# [Directions]
Return exactly those lines of the material below that fall between the line holding "Given: Click the percent style icon" and the line holding "The image size is (868, 429).", inclusive.

# [Dataset excerpts]
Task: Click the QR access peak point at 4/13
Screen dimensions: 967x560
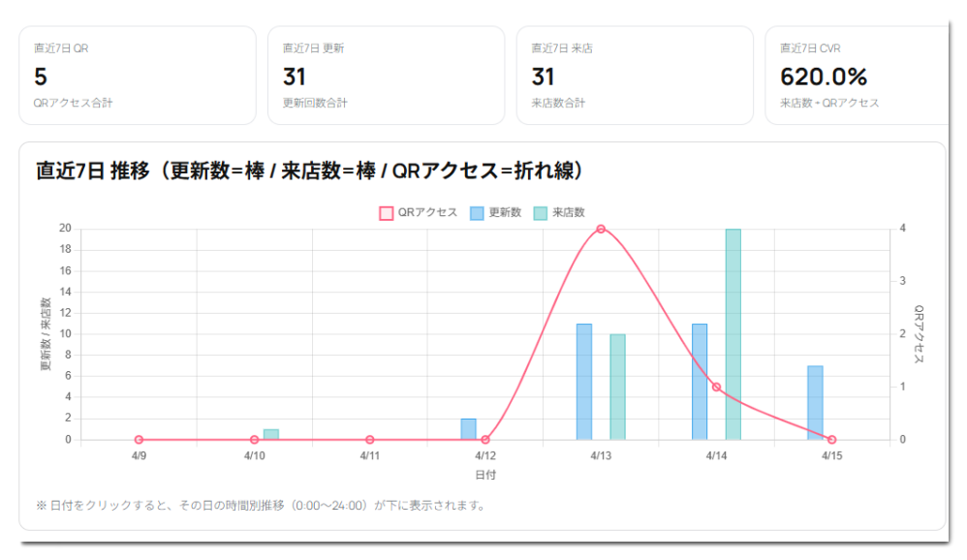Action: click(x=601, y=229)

* * *

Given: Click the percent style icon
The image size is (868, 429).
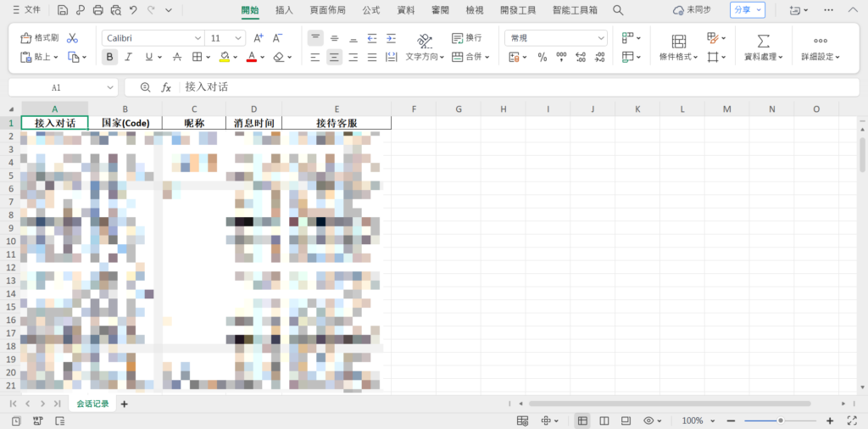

# [Answer]
Given: Click the percent style icon
The image size is (868, 429).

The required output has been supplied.